# TASK
The expected response is the complete listing below, restated exactly, with its pictures omitted.

MATERIAL SUPPLIED START

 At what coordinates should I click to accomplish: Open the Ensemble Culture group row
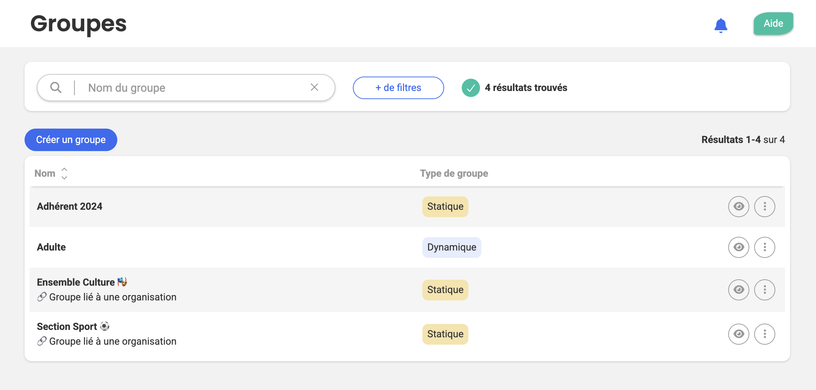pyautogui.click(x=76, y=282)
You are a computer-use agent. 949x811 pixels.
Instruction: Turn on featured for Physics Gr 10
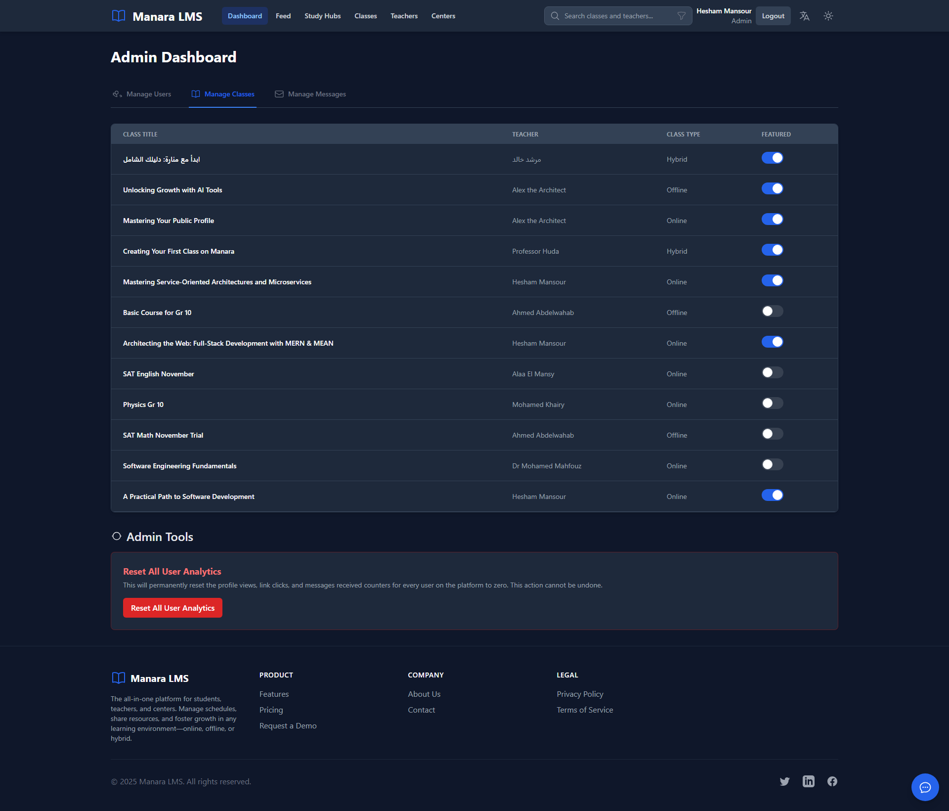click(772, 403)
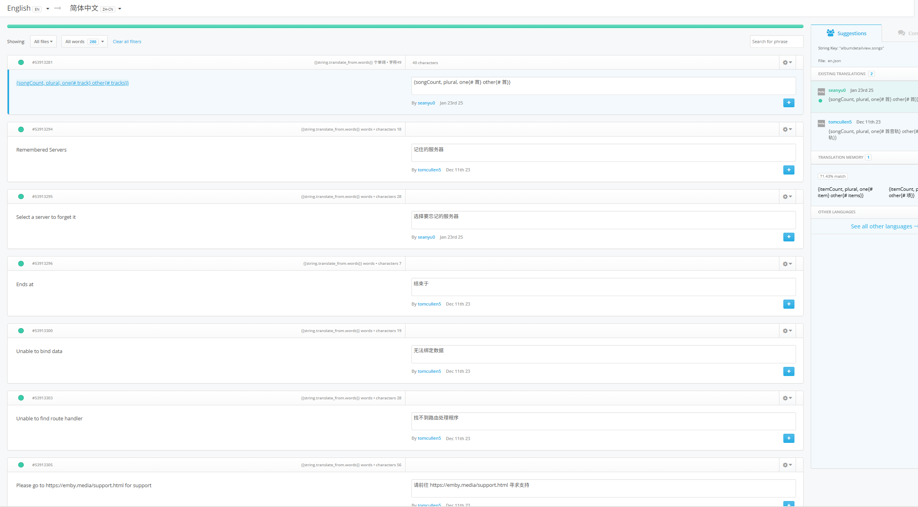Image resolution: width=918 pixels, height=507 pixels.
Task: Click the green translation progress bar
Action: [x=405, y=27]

MATERIAL SUPPLIED END

# ANSWER TO THIS PROBLEM
 At what coordinates should I click to accomplish: Open the Ensemble Culture group row
pyautogui.click(x=76, y=282)
You are a computer-use agent. 949x811 pixels.
Instruction: Turn on featured for Physics Gr 10
click(772, 403)
Image resolution: width=918 pixels, height=507 pixels.
Task: Click the green translation progress bar
Action: [x=405, y=27]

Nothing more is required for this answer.